O meu gavage não é cruel”, defende Eric, que considera sua produção artesanal. “Eu o faço pato por pato, levando 15 segundos para cada animal. O pato é meu patrão. Nas grandes indústrias, eles usam máquinas pneumáticas que ‘fazem’ até 20 patos por minuto.” A mesma prática, à qual nem todas aves sobrevivem – 1 milhão de exemplares morrem por ano, segundo estimativas –, está presente em pelo menos 3.500 propriedades rurais do sudoeste francês, que fabricam mais de 20.000 toneladas do produto por ano, ou algo acima de 70% do consumo mundial.

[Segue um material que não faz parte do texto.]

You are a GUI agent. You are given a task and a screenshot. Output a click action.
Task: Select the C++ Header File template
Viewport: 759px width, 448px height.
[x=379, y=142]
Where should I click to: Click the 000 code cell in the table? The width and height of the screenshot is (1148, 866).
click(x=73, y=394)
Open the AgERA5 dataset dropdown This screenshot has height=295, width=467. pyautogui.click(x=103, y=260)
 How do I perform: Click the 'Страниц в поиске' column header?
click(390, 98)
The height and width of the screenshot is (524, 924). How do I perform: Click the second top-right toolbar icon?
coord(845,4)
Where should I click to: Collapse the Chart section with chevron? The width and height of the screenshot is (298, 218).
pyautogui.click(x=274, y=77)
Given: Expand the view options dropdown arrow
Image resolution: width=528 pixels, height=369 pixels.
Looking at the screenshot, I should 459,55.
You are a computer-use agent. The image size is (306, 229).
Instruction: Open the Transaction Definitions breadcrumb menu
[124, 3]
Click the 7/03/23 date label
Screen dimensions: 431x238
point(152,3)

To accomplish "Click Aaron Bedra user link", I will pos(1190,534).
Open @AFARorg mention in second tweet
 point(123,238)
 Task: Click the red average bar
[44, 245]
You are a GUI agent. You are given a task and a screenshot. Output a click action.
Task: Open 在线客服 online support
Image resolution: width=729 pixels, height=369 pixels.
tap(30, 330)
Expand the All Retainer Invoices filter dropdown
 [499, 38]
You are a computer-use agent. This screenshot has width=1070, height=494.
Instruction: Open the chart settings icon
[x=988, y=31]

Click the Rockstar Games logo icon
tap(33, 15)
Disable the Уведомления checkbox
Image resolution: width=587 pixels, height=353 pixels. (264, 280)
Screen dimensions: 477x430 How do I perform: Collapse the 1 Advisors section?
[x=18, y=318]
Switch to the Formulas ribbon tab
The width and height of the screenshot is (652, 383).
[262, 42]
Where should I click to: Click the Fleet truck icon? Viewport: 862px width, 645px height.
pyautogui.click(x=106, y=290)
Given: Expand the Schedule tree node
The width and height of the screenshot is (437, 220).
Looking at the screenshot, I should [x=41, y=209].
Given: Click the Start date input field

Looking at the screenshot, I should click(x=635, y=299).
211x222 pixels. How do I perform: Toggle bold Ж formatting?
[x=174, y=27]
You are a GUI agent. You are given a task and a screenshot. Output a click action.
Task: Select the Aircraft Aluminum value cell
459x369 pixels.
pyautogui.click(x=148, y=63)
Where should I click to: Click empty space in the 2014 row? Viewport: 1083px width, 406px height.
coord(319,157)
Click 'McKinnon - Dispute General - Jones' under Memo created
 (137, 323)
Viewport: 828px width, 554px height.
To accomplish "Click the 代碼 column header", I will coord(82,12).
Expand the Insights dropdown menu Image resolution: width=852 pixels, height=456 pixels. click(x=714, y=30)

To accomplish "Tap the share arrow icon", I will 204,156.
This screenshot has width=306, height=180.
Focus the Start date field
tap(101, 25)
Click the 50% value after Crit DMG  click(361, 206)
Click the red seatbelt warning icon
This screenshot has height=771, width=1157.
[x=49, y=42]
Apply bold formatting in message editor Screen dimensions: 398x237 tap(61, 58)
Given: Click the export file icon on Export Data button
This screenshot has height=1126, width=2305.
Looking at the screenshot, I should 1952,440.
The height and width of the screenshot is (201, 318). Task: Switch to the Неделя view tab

Em se tratando de alta gastronomia, não faltam exigências para a produção do fígado de pato, a fim de se dar garantias aos importadores. Para obter um selo de indicação geográfica reconhecido pela União Europeia (UE), o IGP Canard à Foie Gras du Sud-Ouest, os criadores devem estar atentos à origem dos animais e do milho; aos prazos do ciclo produtivo; e a condições mínimas de higiene e savoir faire. Porém, nenhuma garantia é dada às aves contra o sofrimento na sala de gavage.
O foie gras não é um caso isolado na indústria da alimentação europeia. Outro exemplo é a criação do porco ibérico, com o qual se produz o presunto pata negra, vendido como “porco negro criado em liberdade” em alguns restaurantes europeus. Produzido na Espanha, o suíno recebe um tratamento criterioso, vivendo ao ar livre e comendo bolotas (fruta do Alentejo que dá sabor à carne). Entretanto, antes de ser solto, passa por severas mutilações: seu focinho é perfurado para a colocação de um anel que o impede de revolver a terra à procura de raízes; os dentes são cortados, para evitar que ele morda o rabo dos outros, o que faz porque vive em estado de neurose ; e o ovário das fêmeas é retirado por um corte no ventre, segundo defensores dos animais.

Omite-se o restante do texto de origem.